-------- SUPPLIED DATA --------

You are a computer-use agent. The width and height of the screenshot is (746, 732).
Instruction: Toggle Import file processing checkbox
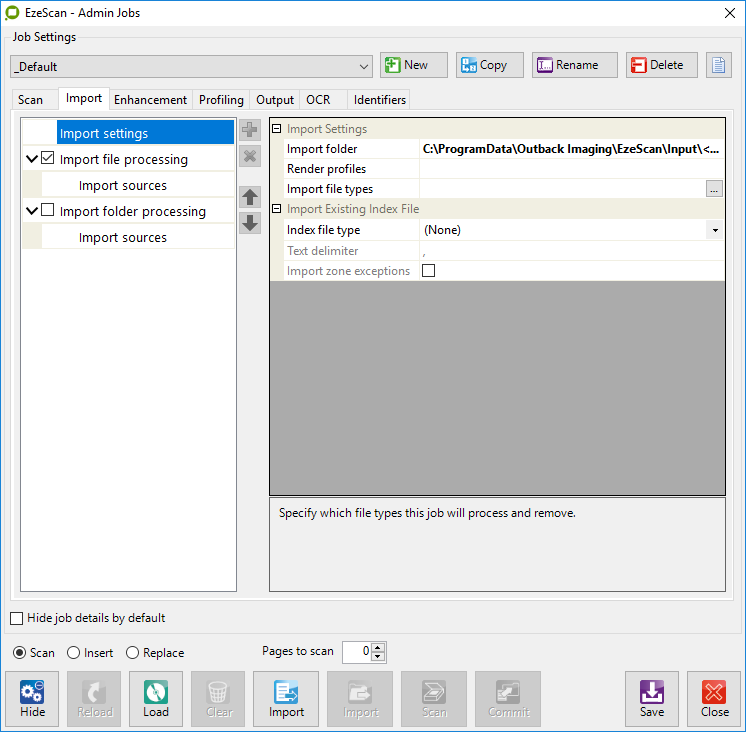point(48,158)
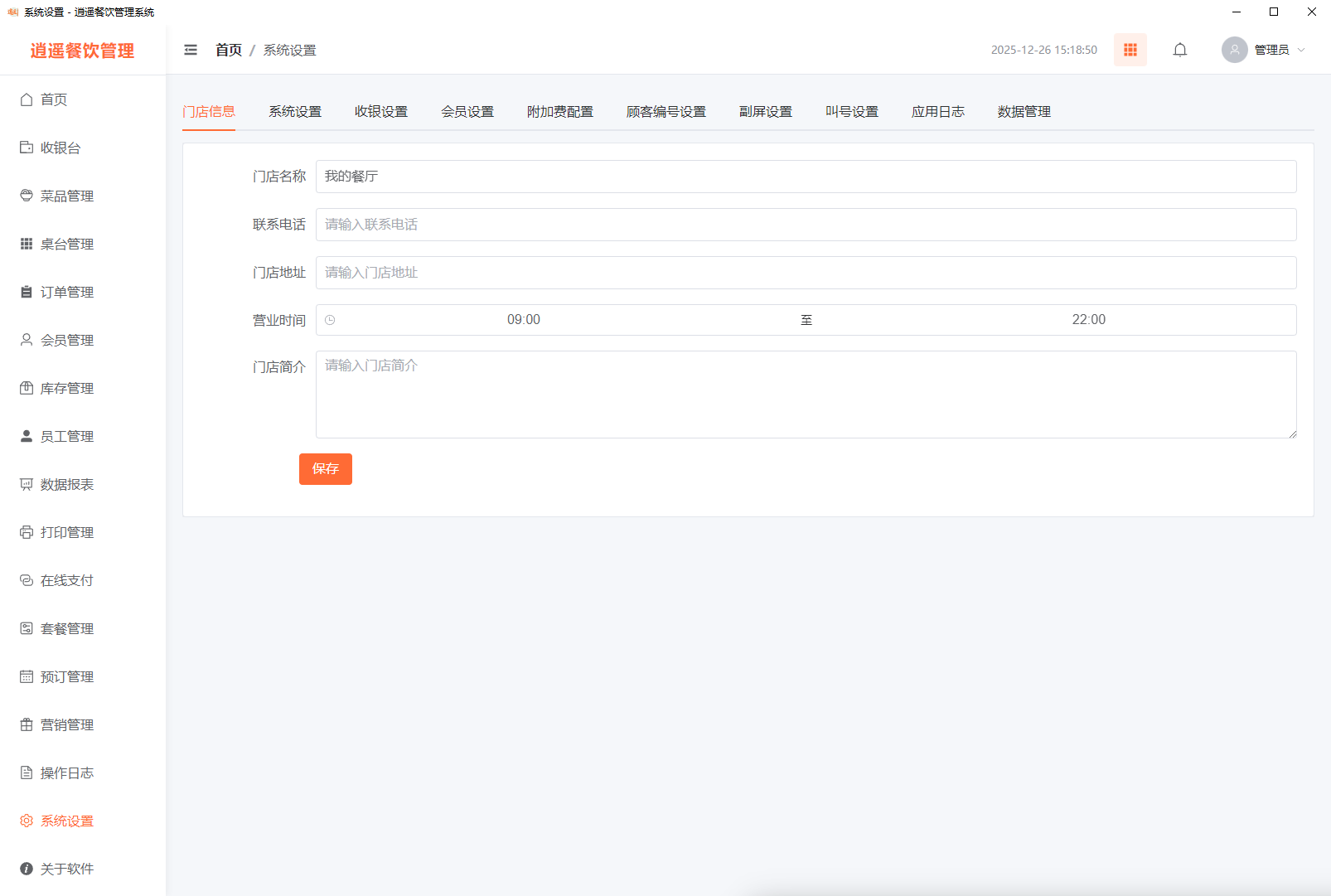
Task: Open 打印管理 sidebar entry
Action: pos(66,532)
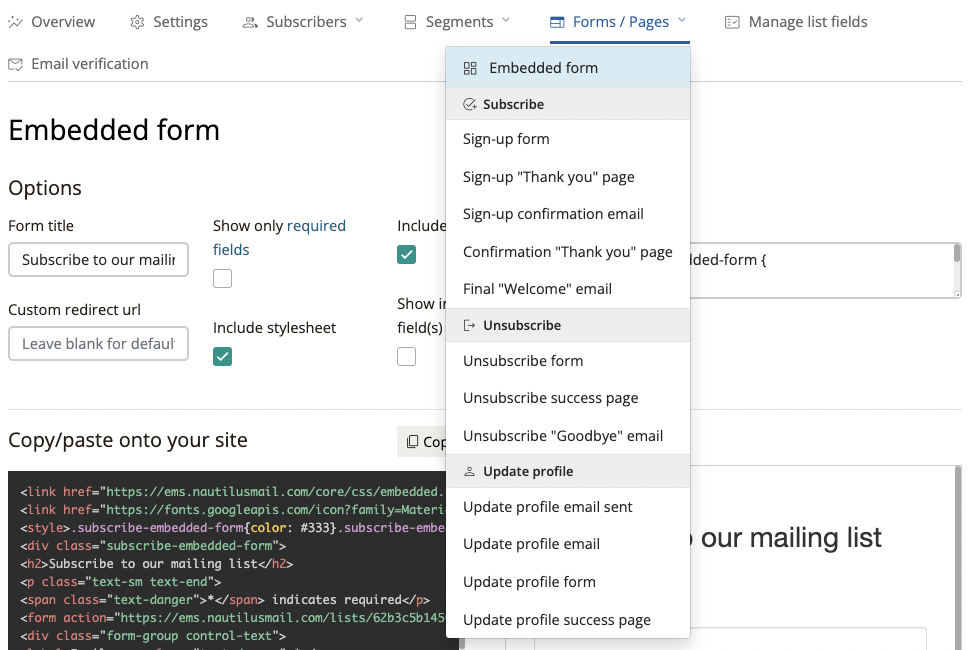The width and height of the screenshot is (974, 650).
Task: Expand the Segments dropdown chevron
Action: pos(506,21)
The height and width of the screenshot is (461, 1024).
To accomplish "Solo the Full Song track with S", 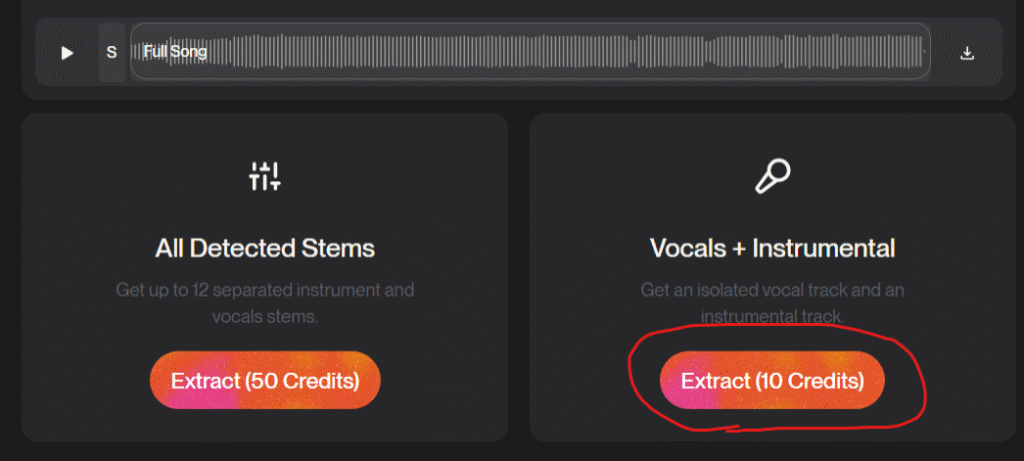I will pos(111,52).
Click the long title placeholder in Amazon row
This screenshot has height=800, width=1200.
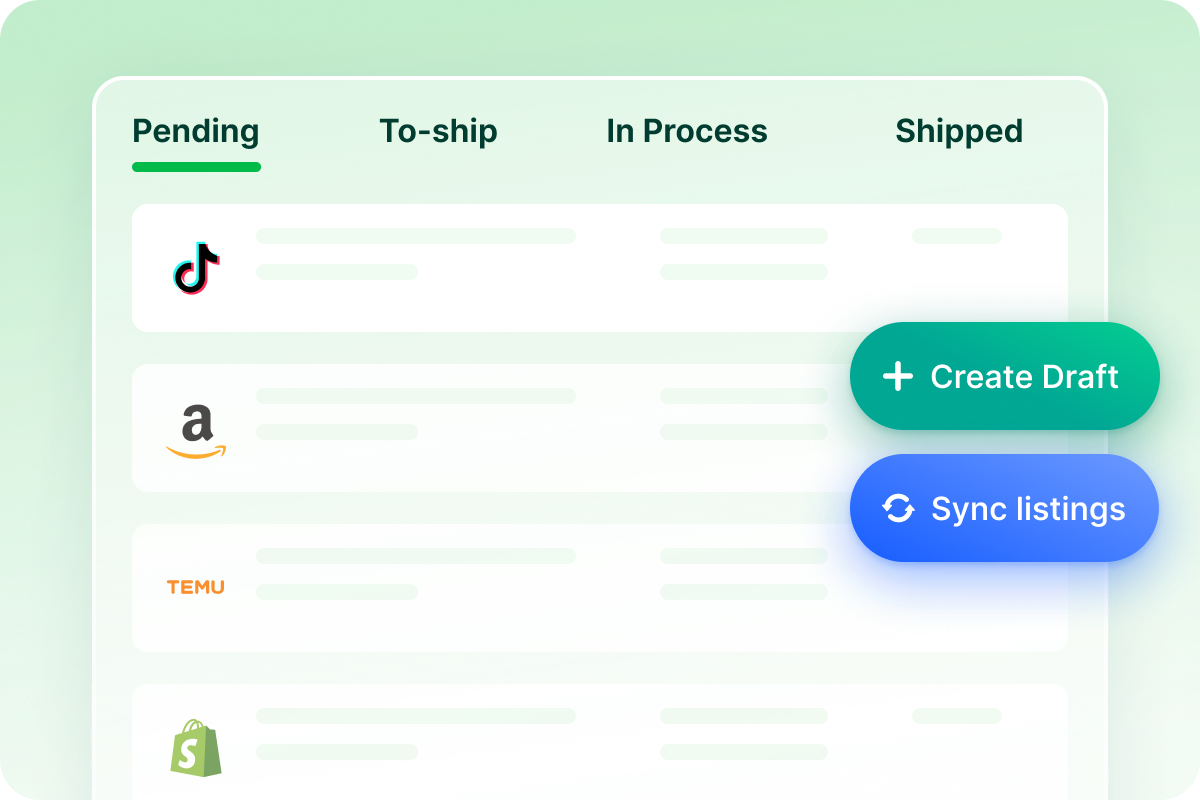416,396

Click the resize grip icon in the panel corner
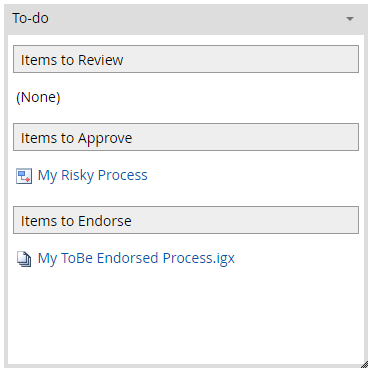coord(364,364)
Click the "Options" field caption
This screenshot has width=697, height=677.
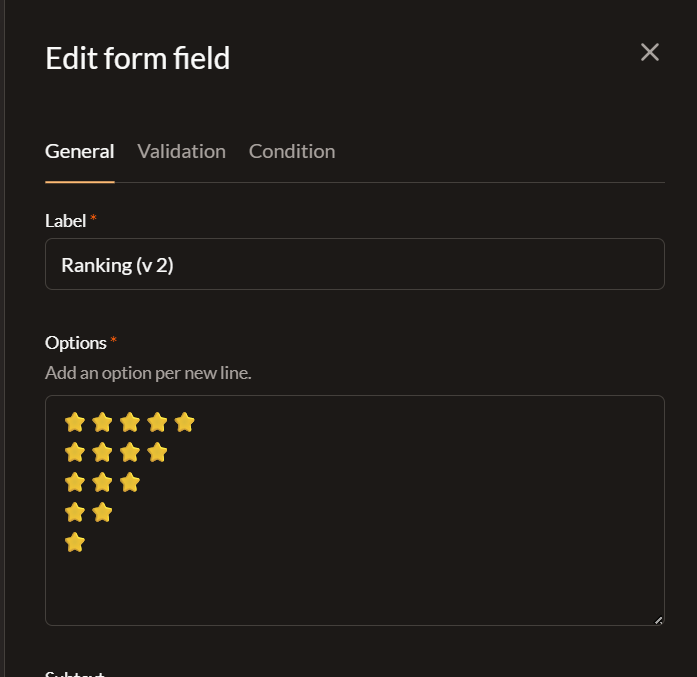[x=75, y=343]
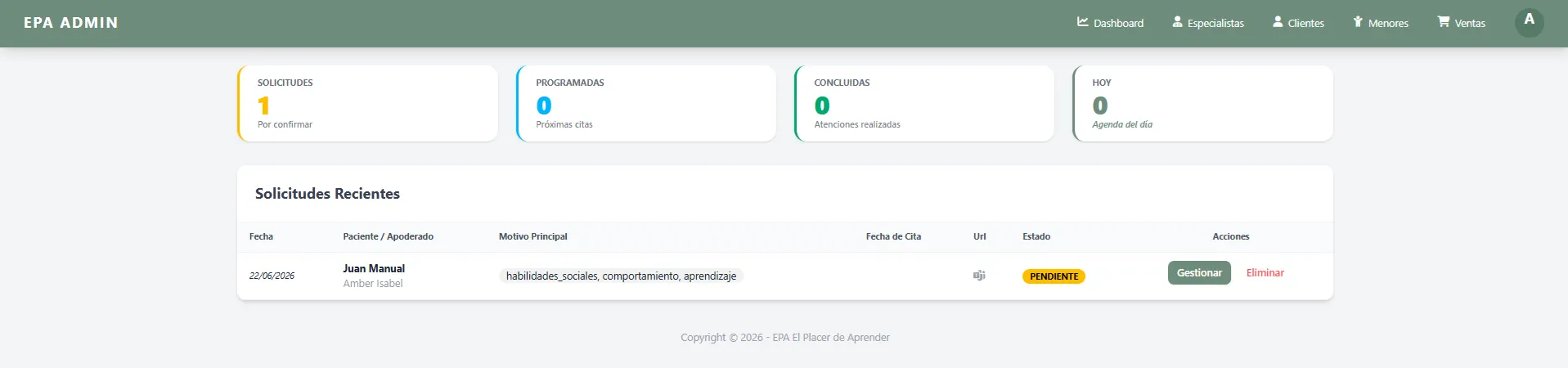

--------

_EXERCISE PROMPT_
The answer must be the lines above from the line that contains "Click the resize" to the final line of the data, word for word, with no pictures.

_TASK RESULT_
Click the resize grip icon in the panel corner
coord(364,364)
Click the "Options" field caption
This screenshot has width=697, height=677.
[x=75, y=343]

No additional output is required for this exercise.